Paintings and drawings often have labels and stickers glued to the back. When they are genuine, they can help authenticate a painting.

Forgers have become aware of this, and they often produce and add their own forged labels.

The example below shows a label found on the back of a work signed Picasso. At first sight it seems to be from the famous Musée d’Orsay in Paris:

Musée d'Orsay

Fake label on the back of a fake Picasso

It comprises no less than five, very official looking stamps. The problem with this label, however, is that the entire text describing the artwork is in Spanish. Naturally, at the very French Musée d’Orsay, they write their labels in French.
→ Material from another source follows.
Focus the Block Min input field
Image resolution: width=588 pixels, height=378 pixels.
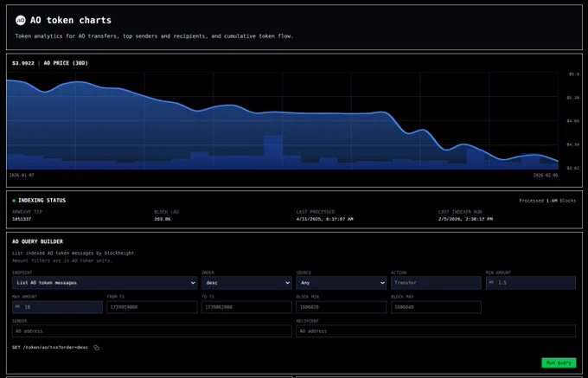click(342, 307)
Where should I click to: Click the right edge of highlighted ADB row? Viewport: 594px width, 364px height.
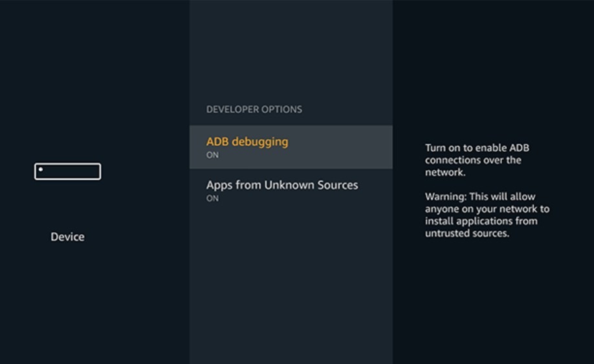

Another issue is the date,1982, being on the label twice, in black and in red, in the lower right stamp. But, the Musée d’Orsay only opened its doors in 1986; it was inaugurated by President François Mitterrand on 1 December 1986.

The next example is of a stamp by the prestigious auctioneer, Christie’s. It actually consists of three stamps: a black one, a blind one, and a blue one. There is a number and a signature. It is very official looking. There is also a date of 02 Mar 1972 and the full address and phone number of Christie’s in New York.

There is only one small problem with this impressive stamp; Christie’s did not open an office in New York until 1977.

Fake Christie

We examine all documents for authenticity, not just labels but certificates, appraisals, letters, wills, bills of sale, and any document at all related to the painting we are researching for authentication or appraisal.